13. We desire, therefore, the ecclesiastical goods to be uplifted [collected] and distributed faithfully to whom they appertain, and that by the ministry of the deacons, to whose office properly the collection and distribution thereof belong; that the poor may be answered of [assured] their portion thereof, and they of the ministry live without care and solicitude; as also the rest of the treasury of the kirk may be reserved, and bestowed to their right uses. If these deacons are elected with such qualities as God's word craves to be in them, there is no fear that they shall abuse themselves in their office, as the profane collectors did before.

14. Yet because this vocation appears to many to be dangerous, let them be obliged, as they were of old, to a yearly account to the pastors and eldership; and if the kirk and prince think expedient, let cautioners be obliged for their fidelity, that the kirk rents in no way be dilapidated.

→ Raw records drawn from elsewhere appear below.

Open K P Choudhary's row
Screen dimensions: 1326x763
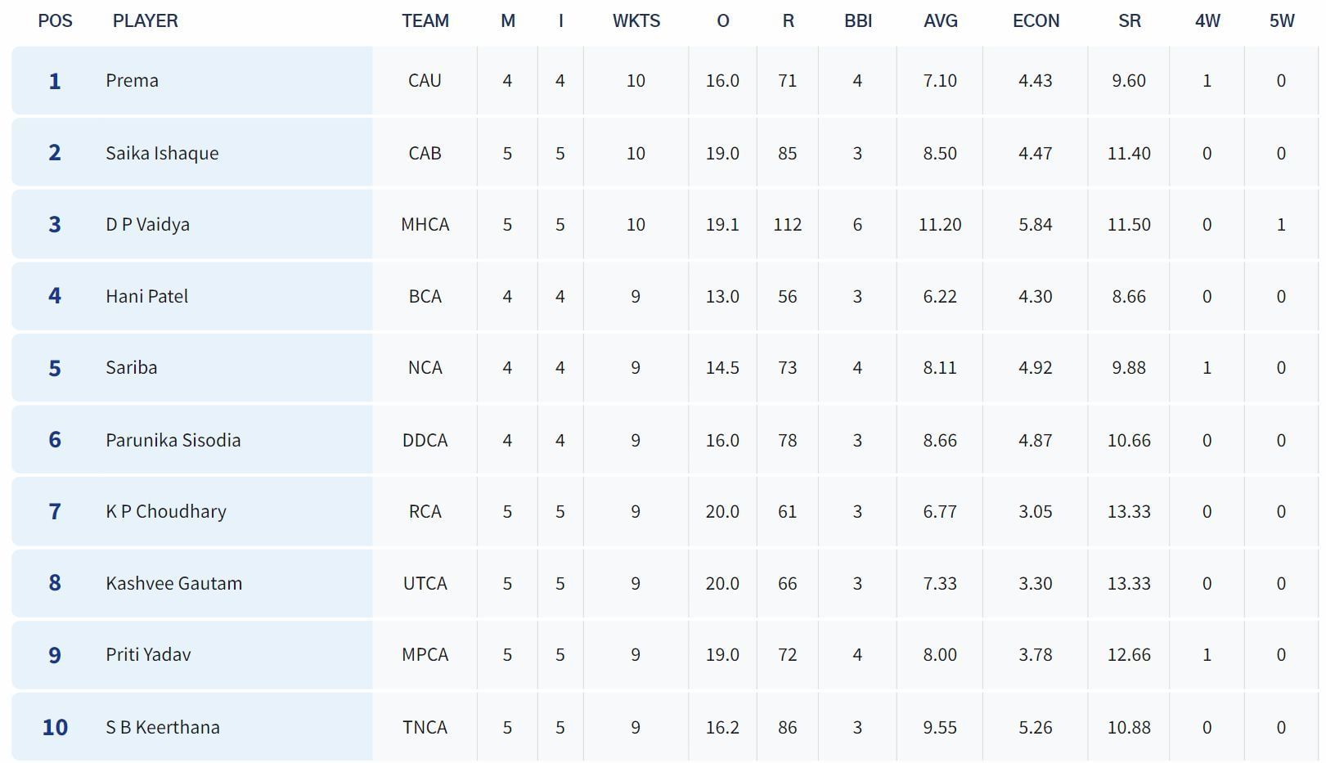(165, 512)
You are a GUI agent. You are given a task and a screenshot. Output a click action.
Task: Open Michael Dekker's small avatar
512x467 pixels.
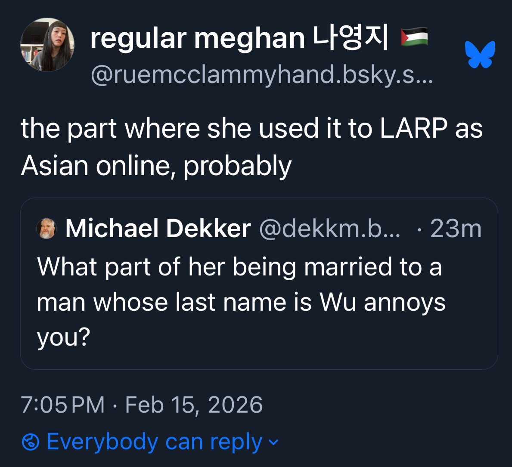(x=47, y=229)
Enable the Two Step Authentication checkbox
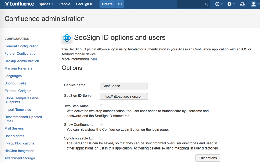Viewport: 260px width, 163px height. point(101,106)
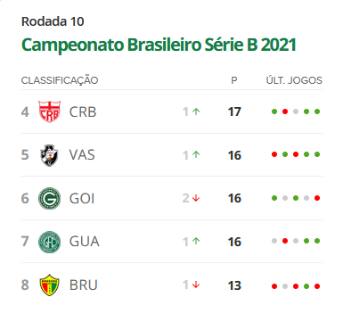The height and width of the screenshot is (322, 343).
Task: Click the CRB club crest
Action: click(x=50, y=111)
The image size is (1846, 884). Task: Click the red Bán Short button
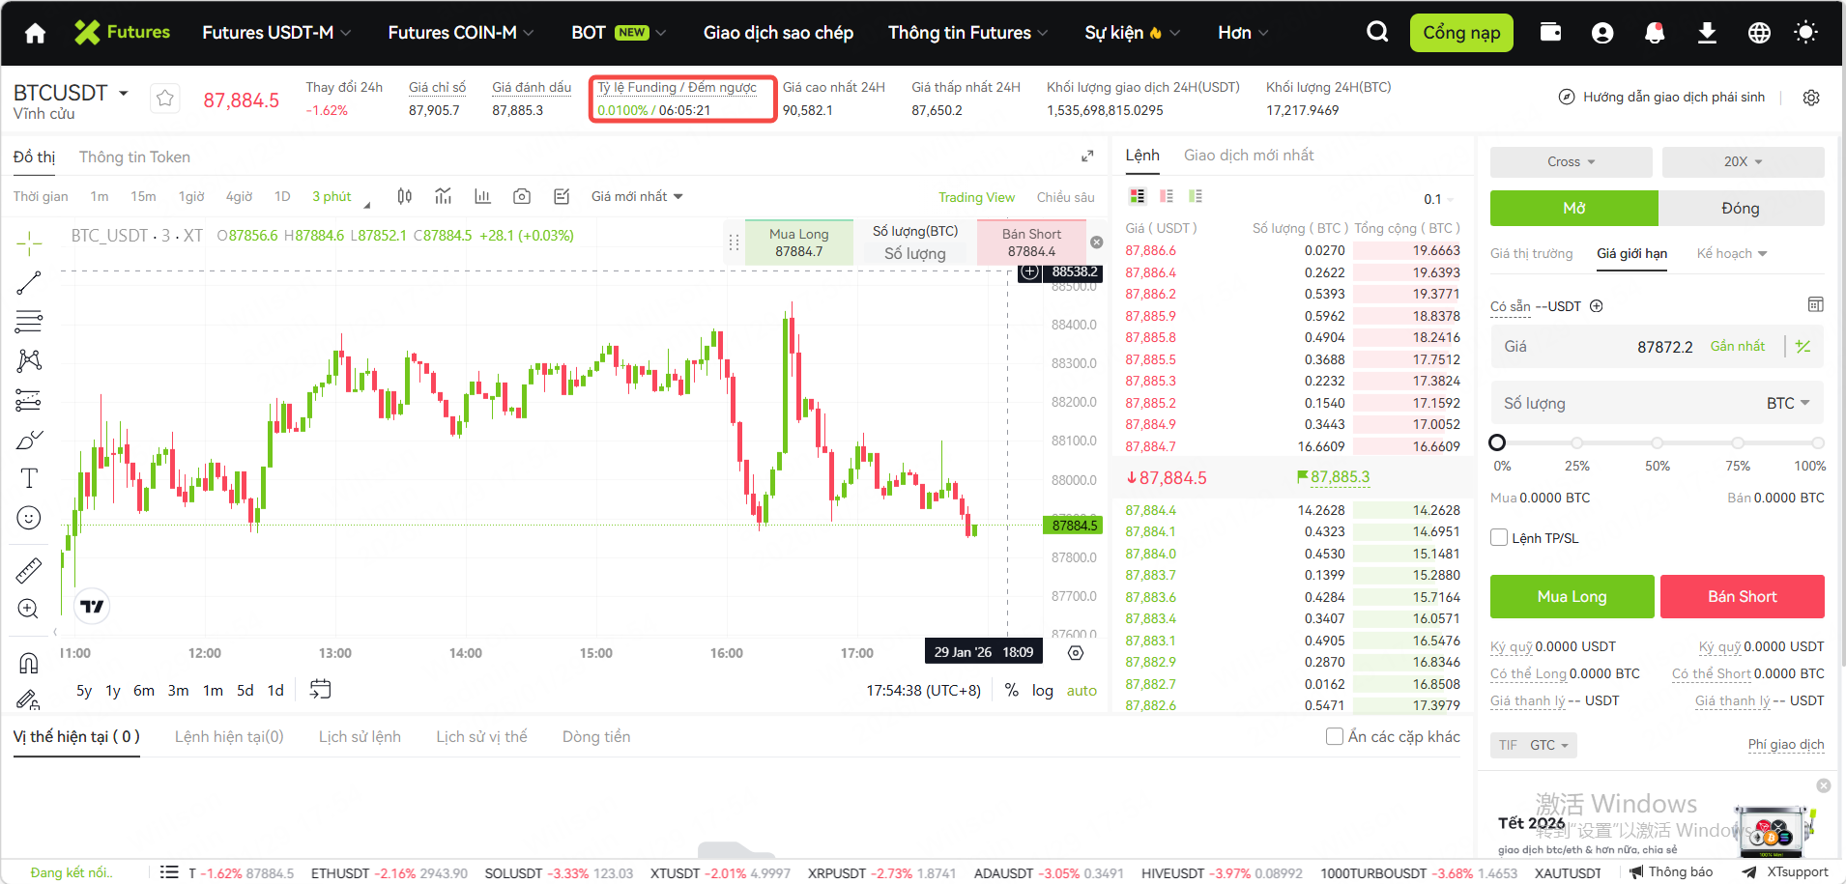coord(1742,596)
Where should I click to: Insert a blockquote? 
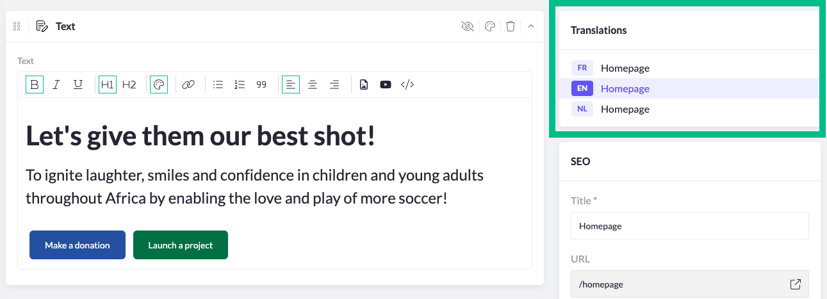pyautogui.click(x=261, y=85)
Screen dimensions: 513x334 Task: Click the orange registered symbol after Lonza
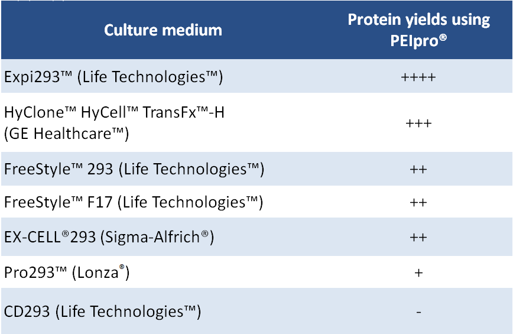[121, 268]
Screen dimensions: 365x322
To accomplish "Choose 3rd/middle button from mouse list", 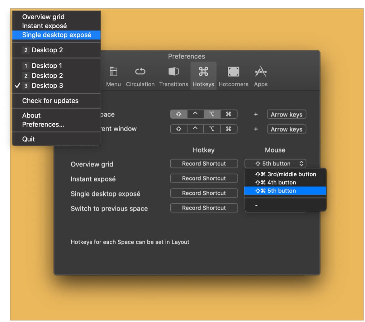I will 285,174.
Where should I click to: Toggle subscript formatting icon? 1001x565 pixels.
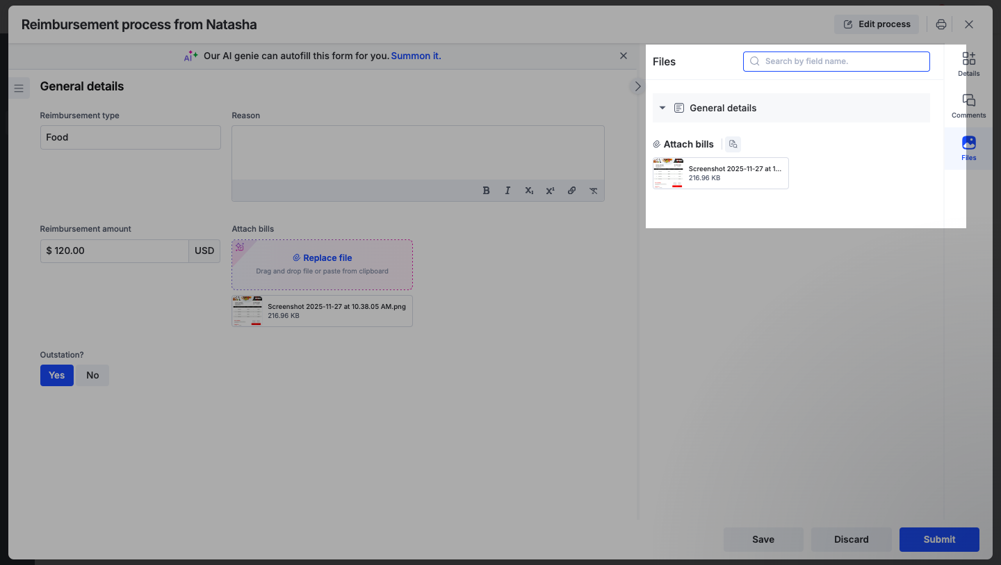(x=529, y=191)
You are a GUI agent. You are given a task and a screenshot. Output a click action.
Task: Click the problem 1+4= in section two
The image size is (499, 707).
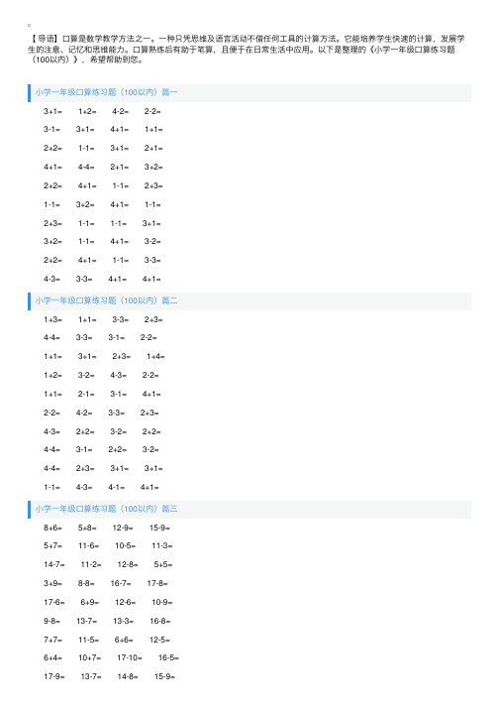[155, 357]
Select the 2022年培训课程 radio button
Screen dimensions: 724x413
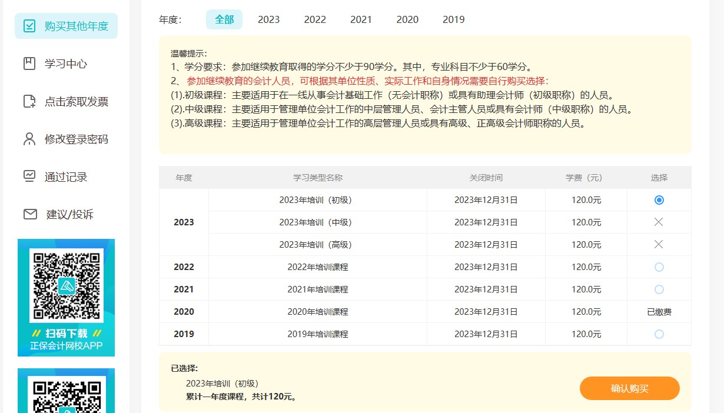point(659,267)
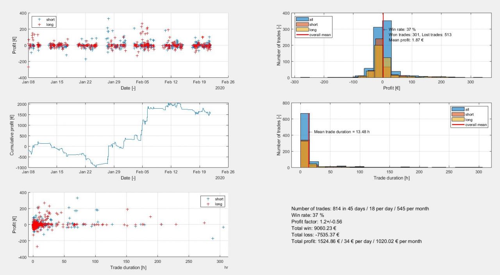Click the "Cumulative profit [€]" y-axis label
Screen dimensions: 500x275
click(12, 135)
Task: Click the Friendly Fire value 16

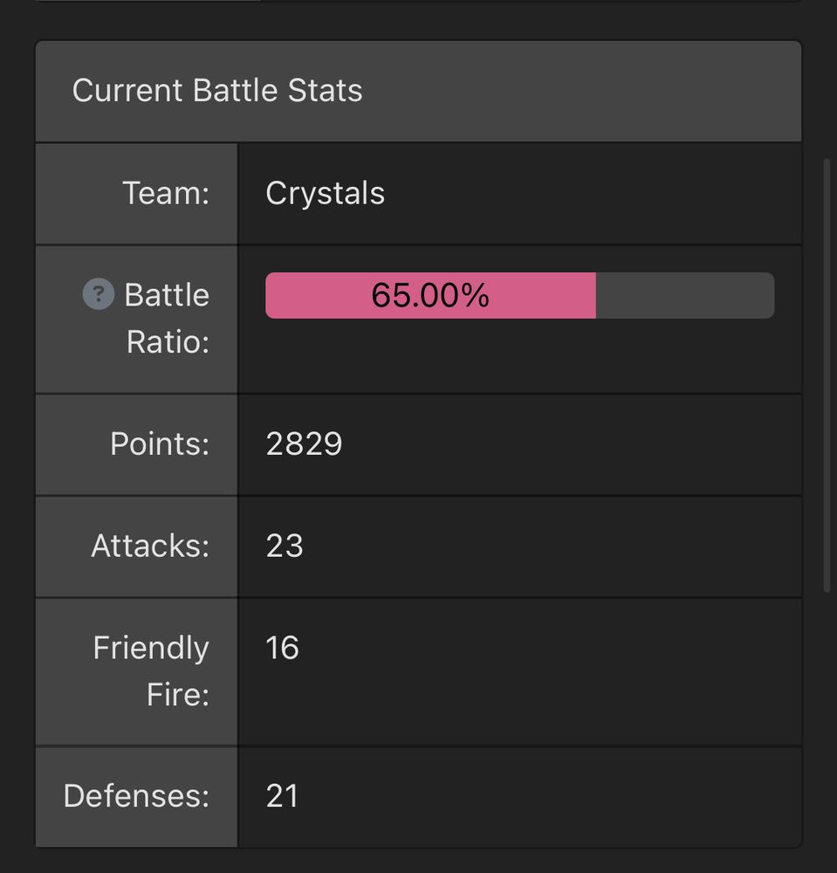Action: click(282, 648)

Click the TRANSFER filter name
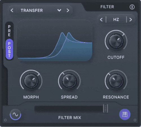click(32, 10)
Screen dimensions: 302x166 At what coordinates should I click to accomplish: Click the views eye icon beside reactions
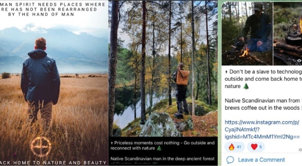click(x=300, y=150)
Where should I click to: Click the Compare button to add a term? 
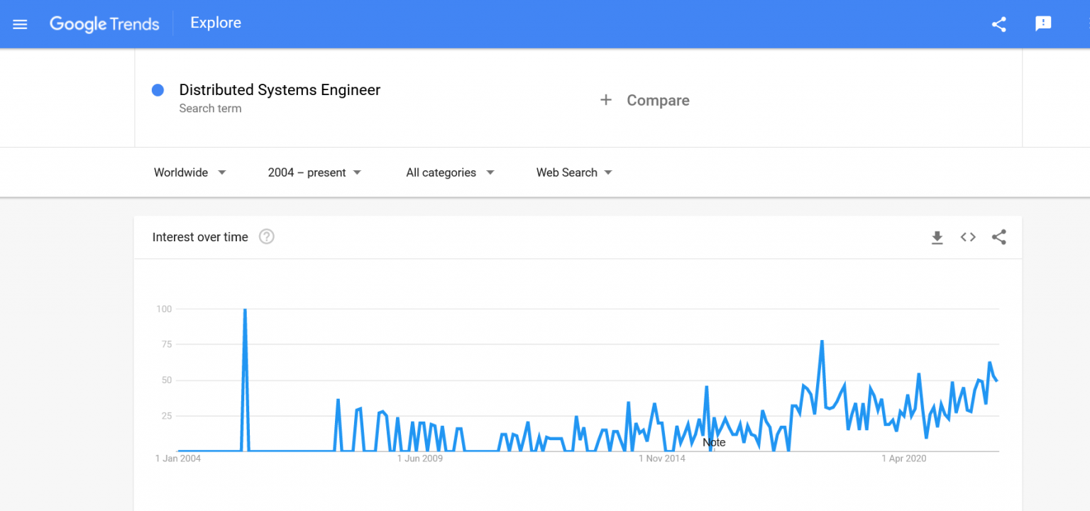click(644, 99)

15. And to the effect this order may take place, it is to be provided that all others intromitters with the kirk rents, collectors general or special, whether it is by appointment of the prince or otherwise, may be denuded of further intromission therewith; and suffer the kirk rents in time coming to be wholly intromitted with by the ministry of the deacons, and distributed to the use before mentioned.​


----------



## PuritanCovenanter (Mar 17, 2016)

Kyle, According to what I assumed and asked about, your presentation is leaving out portions of the Directory concerning the involvement of Elders and what is presented to the congregation. I will find out more.


----------



## KMBorg (Mar 17, 2016)

PuritanCovenanter said:


> Kyle, According to what I assumed and asked about, your presentation is leaving out portions of the Directory concerning the involvement of Elders and what is presented to the congregation. I will find out more.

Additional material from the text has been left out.